Ighodalo Itama Aimienwanu University of Dundee Dundee, Scotland

Click here to enlarge image

EDITOR’S NOTE: This in-depth article is extracted from an academic paper written by Ighodalo Aimienwanu, who recently completed work on his MBA degree in oil and gas management at the Centre for Energy, Petroleum and Mineral Law and Policy at the University of Dundee in Scotland. For the sake of brevity, we have deleted his footnotes and bibliography. The article examines the financial risks and benefits of petroleum exploration in West African deepwater.

The world’s major deep offshore regions, the Gulf of Guinea (West Africa), Gulf of Mexico (GoM), and Brazil, have witnessed a flurry of exploration and development activities in recent years. Rising oil demand, declining shallow water and onshore reserves, political instability in big onshore areas, significant deepwater discoveries, and high oil prices have fuelled these deepwater activities.

However, deepwater exploration requires sophisticated technology and huge capital expenditures. Likewise, the investment risks are considerably higher than with traditional onshore exploration activity, accounting for the relatively fewer players. In evaluating the business decision to invest in a country, investors typically consider macroeconomic and political factors, geology and the fiscal terms, making it imperative for governments to design unique fiscal systems to attract investments.

Deep offshore West Africa is unique because of the high exploration success rates, favorable geology, crude quality, proximity to key markets, and relative political stability, in recent times, in most of the countries in the region. The region is considered the utmost prize in Africa. It is currently in the limelight as a result of stunning discoveries in Equatorial Guinea, Angola, and Nigeria.

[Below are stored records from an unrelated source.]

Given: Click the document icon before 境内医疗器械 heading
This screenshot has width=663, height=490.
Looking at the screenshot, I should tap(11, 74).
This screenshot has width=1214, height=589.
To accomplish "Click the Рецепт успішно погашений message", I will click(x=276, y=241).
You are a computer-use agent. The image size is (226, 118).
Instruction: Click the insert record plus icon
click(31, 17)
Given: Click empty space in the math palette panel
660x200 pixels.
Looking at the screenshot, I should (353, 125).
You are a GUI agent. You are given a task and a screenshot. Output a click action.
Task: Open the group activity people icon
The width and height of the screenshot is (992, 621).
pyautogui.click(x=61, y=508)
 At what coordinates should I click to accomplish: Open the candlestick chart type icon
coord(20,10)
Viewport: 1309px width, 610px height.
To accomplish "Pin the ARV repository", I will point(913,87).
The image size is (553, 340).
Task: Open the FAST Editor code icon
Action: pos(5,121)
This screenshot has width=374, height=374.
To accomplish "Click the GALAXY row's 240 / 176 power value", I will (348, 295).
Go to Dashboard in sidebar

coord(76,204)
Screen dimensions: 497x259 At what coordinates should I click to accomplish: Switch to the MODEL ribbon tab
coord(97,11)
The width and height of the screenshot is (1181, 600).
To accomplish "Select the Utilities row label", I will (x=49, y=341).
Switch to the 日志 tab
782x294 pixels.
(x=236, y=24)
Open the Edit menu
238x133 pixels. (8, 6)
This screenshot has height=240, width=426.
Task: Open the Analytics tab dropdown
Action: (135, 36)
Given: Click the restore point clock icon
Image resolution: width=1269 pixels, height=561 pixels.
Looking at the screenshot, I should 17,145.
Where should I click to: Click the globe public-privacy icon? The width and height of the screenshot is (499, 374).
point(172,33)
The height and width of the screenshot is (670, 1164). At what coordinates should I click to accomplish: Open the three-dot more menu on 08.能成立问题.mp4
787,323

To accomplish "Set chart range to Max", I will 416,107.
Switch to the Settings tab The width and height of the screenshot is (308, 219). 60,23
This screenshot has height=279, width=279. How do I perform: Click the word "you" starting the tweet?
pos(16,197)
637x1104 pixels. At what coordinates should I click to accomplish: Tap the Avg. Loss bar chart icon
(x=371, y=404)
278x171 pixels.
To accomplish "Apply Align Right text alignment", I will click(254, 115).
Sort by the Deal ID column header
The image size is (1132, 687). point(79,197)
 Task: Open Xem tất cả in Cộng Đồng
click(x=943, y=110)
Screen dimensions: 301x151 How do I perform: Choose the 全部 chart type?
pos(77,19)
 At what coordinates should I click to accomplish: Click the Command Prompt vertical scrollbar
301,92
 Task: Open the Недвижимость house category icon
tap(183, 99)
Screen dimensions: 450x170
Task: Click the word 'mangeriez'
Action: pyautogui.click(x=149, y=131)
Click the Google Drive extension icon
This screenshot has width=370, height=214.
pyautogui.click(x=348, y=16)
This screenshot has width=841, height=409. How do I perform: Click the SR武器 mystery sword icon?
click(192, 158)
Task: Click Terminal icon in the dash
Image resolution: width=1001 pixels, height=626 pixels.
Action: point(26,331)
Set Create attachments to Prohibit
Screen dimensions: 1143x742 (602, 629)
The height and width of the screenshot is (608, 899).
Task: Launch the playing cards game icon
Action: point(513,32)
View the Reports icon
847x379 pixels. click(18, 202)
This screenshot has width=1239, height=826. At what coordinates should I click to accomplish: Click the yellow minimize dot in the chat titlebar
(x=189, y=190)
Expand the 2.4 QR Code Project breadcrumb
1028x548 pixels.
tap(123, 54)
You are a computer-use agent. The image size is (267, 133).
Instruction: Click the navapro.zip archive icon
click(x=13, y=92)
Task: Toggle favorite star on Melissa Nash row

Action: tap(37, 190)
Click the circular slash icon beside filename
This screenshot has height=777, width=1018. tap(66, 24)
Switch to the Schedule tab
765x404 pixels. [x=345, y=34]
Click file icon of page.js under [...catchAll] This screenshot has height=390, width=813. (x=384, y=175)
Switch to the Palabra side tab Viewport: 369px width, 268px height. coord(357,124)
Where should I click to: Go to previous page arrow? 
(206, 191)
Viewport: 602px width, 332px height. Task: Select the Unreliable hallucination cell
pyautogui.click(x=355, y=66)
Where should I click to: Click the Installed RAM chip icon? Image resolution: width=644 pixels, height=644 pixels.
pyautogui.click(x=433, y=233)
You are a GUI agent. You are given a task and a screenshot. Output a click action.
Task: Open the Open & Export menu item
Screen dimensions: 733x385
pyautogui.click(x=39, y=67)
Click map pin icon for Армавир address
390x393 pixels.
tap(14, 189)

Although current high oil prices make the economics of exploration and development in most regions favorable, the true test of a fiscal regime is its long-term flexibility to (historically) volatile oil prices (see Fig. 2) and fluctuating costs which could adversely impact investment outcome.

This article evaluates the attractiveness of the fiscal regimes of the deepwater areas of Nigeria, Angola and Equatorial Guinea, being the three most important countries in the Gulf of Guinea deep offshore area based on the level of discoveries and production output. It begins by discussing the evaluation criteria namely; government-take, stability, cost recovery, and re-investment incentives. This is followed by a discussion of the legal frameworks for their fiscal regimes and an analysis of their attractiveness using the evaluation criteria above. It also looks at their global competitiveness and concludes with their attractiveness.

Fiscal regimes evaluation criteria

Fiscal terms depend on other factors such as geology, oil quality, transportation costs, as well as the political and macroeconomic environment of the countries. Consequently, while the criteria discussed below are crucial in determining the attractiveness of fiscal regimes, because they can be approximated in quantitative terms, they are by no means exhaustive.

Typically, two broad interest groups must be satisfied for a fiscal regime to be attractive in the long and short term — the investors (oil companies) and host government. The government perceives itself as the custodian of its citizens’ collective wealth, while oil companies must make appropriate returns on investment for their shareholders. If any of these parties’ interests is not sufficiently guaranteed by the regime, investment in petroleum exploitation may not take place, or if it does, may not be sustainable in the long term or may be done inefficiently.

The evaluation criteria are an attempt to achieve a delicate balance between these two seemingly conflicting objectives, but which could be jointly fulfilled by an appropriately structured fiscal regime.

Government take

Government-take refers to the share of profits accruing to government (expressed as a percentage) from the exploitation of a state resource by an investor, and includes royalties, income taxes, bonuses, profit oil, and fees. It does not take into account other aspects of the fiscal regime such as ring fencing re-investment credits, domestic market obligations, cost recovery limits, etc.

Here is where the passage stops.